*Text block*
Can you help us understand the precedent that exists for major U.S. airline Chapter 11s, like Delta in 2005 and American in 2011?
The airline industry is certainly familiar with Chapter 11. Virtually every major U.S. airline, except for JetBlue and Southwest, have gone through a bankruptcy proceeding of one type or another over the past four decades. However, each airline Chapter 11 stands on its own. Each had particular circumstances that led to the Chapter 11 filing, and those particular circumstances often dictated the type of reorganization or liquidation that took place. Some resulted in mergers or acquisitions, others in liquidations.
Delta Airlines used its Chapter 11 case to significantly reduce its operating costs, primarily in the labor area. Using Section 1113 of the Bankruptcy Code, Delta was able to renegotiate its collective bargaining agreements and, thereby, reduce its current employment costs. It also used Section 1114 of the Bankruptcy Code to restructure its OPEB (other post-employment benefits) obligations. The airline also took advantage of the 2006 modification of pension laws that allowed it to catch up on payments due on its defined benefit pension plan. Delta also restructured its fleet as it got rid of a lot of unprofitable routes, added international routes it viewed as much more profitable, and returned it to an operating profit. Delta ultimately cut its debt by $7.6 billion, about half of its outstanding debt at that time. In Delta’s plan of reorganization, which was not unusual for an airline Chapter 11, existing stockholders got wiped out. Unsecured creditors received some of the new equity issued under the plan, but old equity got nothing. Delta’s exit financing was $2.5 billion, of which $2.1 billion was used to repay the debtor-in-possession financing facility, with the other $0.4 billion used to pay administrative expenses incurred during the Chapter 11 case.
The American Airlines Chapter 11 couldn’t have been more different as American was able to acquire US Airways, the most unusual aspect of the proceeding. American’s unsecured creditors received stock in the reorganized company, as did the stockholders of US Airways. Otherwise, the company went through much the same type of operational restructuring that Delta did. American updated its fleet by rejecting certain leases, acquired or restructured other leases, and sold off some equipment while acquiring other equipment that it thought was more valuable or represented operational advantages. American also renegotiated its collective bargaining agreements, jettisoned a bunch of facilities that the airline no longer required by rejecting those facility leases, or renegotiated other facility leases using the threat of rejection to strengthen its negotiating posture. It also expanded its international flight schedule and emerged from Chapter 11 as a larger and profitable airline.
Both the Delta and American Chapter 11 proceedings are generally considered successes.
Most airline Chapter 11 proceedings have followed the Delta model. In other words, Chapter 11 is used to restructure costs by updating fleets, getting rid of unprofitable routes, acquiring more profitable routes, cutting labor costs by renegotiating employment and collective bargaining agreements, restructuring OPEB, getting rid of unprofitable facilities, and then structuring a plan of reorganization where new equity is used as the major way to satisfy unsecured creditors while old equity is eliminated.
How much can we look at these examples when examining the airline space today?

*Task A*
In the listing, replace "carousel" with "slideshow" and give back only everything from the start of the listing down to the line that contains "Action: pyautogui.click(x=187, y=439)", both ends included, with nothing else changed.

*Provided information*
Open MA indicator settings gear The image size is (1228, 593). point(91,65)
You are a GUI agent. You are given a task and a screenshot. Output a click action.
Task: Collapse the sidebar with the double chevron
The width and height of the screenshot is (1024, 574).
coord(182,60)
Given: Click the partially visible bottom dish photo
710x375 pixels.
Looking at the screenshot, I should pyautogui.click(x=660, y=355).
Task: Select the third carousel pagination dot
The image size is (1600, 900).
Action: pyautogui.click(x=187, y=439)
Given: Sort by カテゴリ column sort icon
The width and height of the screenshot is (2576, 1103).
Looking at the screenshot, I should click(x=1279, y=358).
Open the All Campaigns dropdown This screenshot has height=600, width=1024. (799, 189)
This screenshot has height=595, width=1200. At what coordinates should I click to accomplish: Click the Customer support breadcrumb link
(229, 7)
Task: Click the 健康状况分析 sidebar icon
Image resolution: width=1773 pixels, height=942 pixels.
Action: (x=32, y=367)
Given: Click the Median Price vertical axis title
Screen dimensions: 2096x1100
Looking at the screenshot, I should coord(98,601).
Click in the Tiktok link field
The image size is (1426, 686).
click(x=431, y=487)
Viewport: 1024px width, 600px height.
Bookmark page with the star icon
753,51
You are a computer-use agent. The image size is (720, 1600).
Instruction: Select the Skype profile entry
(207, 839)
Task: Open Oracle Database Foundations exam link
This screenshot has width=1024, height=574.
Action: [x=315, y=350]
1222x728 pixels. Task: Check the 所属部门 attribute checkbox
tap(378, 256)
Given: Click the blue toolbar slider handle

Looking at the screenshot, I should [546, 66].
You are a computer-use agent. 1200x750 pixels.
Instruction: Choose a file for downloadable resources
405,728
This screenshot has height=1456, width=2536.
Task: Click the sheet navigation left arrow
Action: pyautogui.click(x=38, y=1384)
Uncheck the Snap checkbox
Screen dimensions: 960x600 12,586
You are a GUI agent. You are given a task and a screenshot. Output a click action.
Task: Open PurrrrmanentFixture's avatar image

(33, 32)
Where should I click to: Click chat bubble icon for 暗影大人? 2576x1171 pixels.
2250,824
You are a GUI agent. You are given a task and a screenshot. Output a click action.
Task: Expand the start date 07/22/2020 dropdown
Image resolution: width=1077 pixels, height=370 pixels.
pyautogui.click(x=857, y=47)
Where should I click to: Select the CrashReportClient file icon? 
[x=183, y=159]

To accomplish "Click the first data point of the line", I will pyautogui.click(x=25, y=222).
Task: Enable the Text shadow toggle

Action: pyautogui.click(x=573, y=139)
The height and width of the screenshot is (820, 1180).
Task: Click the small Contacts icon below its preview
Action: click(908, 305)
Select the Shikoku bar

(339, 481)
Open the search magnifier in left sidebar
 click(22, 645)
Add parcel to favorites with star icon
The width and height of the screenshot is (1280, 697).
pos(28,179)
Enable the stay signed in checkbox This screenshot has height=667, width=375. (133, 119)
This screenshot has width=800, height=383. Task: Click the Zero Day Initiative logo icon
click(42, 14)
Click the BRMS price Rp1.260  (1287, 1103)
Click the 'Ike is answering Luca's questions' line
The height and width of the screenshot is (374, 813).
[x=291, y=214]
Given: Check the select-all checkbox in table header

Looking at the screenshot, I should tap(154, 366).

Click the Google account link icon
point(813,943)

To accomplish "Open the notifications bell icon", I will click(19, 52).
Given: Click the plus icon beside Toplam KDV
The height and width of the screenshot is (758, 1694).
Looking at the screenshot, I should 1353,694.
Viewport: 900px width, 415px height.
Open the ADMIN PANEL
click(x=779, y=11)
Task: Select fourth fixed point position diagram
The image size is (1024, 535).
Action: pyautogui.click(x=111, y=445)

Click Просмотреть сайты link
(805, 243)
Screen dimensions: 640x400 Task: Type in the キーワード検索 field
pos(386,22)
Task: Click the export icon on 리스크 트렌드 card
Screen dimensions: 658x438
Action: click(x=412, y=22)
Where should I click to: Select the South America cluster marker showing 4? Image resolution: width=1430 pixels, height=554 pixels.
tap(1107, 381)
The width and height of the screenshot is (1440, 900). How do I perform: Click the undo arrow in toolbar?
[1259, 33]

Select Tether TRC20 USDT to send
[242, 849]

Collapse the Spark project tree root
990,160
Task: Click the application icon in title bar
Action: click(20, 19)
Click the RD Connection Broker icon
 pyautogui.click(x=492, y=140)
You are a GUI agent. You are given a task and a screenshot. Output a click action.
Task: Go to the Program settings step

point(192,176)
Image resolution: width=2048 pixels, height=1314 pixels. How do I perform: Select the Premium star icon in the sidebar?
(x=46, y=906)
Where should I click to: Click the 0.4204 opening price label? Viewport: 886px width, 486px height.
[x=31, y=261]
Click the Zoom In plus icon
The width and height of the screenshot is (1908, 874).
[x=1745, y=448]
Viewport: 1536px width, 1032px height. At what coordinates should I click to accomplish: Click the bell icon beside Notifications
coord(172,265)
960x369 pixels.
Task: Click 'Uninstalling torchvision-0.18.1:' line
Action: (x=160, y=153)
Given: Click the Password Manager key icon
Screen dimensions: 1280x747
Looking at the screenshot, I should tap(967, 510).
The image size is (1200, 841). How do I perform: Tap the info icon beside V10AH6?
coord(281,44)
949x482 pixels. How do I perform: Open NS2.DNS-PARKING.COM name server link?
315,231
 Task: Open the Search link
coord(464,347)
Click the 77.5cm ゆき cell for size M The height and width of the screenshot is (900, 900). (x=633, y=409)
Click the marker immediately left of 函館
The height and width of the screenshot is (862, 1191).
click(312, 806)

*Task B*
From the passage on airline Chapter 11 cases, write out everything from "Both the Delta" down to "airline space today?" word for word.

*Result A*
Open MA indicator settings gear The image size is (1228, 593). point(91,65)
You are a GUI agent. You are given a task and a screenshot. Output a click action.
Task: Collapse the sidebar with the double chevron
The width and height of the screenshot is (1024, 574).
coord(182,60)
Given: Click the partially visible bottom dish photo
710x375 pixels.
Looking at the screenshot, I should pyautogui.click(x=660, y=355).
Task: Select the third slideshow pagination dot
The image size is (1600, 900).
Action: pyautogui.click(x=187, y=439)

*Result B*
Both the Delta and American Chapter 11 proceedings are generally considered successes.
Most airline Chapter 11 proceedings have followed the Delta model. In other words, Chapter 11 is used to restructure costs by updating fleets, getting rid of unprofitable routes, acquiring more profitable routes, cutting labor costs by renegotiating employment and collective bargaining agreements, restructuring OPEB, getting rid of unprofitable facilities, and then structuring a plan of reorganization where new equity is used as the major way to satisfy unsecured creditors while old equity is eliminated.
How much can we look at these examples when examining the airline space today?